▶ _Document passage_:
Skip to content

Monitor

clinops.monitor provides drift detection and data quality alerting for production pipelines. Intended for teams running clinops-based pipelines in scheduled or streaming environments where input data distribution can shift over time without warning.


DistributionDriftDetector

Fits on a reference dataset (training set), then computes per-column drift metrics on each new batch.

Two complementary metrics are computed:

  • PSI (Population Stability Index) — widely used in healthcare model validation. Interpretable thresholds: PSI < 0.1 is stable, 0.1–0.2 warrants review, > 0.2 indicates significant drift.
  • KS test — a non-parametric two-sample test that provides a p-value and works well for small samples where PSI binning is unreliable.
from clinops.monitor import DistributionDriftDetector, DriftSeverity

detector = DistributionDriftDetector(n_bins=10, run_ks_test=True)
detector.fit(train_df)

report = detector.detect(production_batch_df)

▶ _Recorded data_:
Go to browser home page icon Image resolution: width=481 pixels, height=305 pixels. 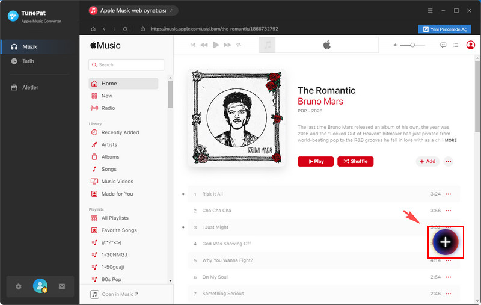tap(93, 29)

▶ _What you need to do_:
1. According to the drift monitoring documentation, what PSI value indicates significant drift?
2. Return the passage of the drift monitoring documentation starting at "clinops.monitor provides drift" and ending at "each new batch.".

▶ _Solutions by task_:
1. A PSI greater than 0.2 indicates significant drift.

2.
clinops.monitor provides drift detection and data quality alerting for production pipelines. Intended for teams running clinops-based pipelines in scheduled or streaming environments where input data distribution can shift over time without warning.


DistributionDriftDetector

Fits on a reference dataset (training set), then computes per-column drift metrics on each new batch.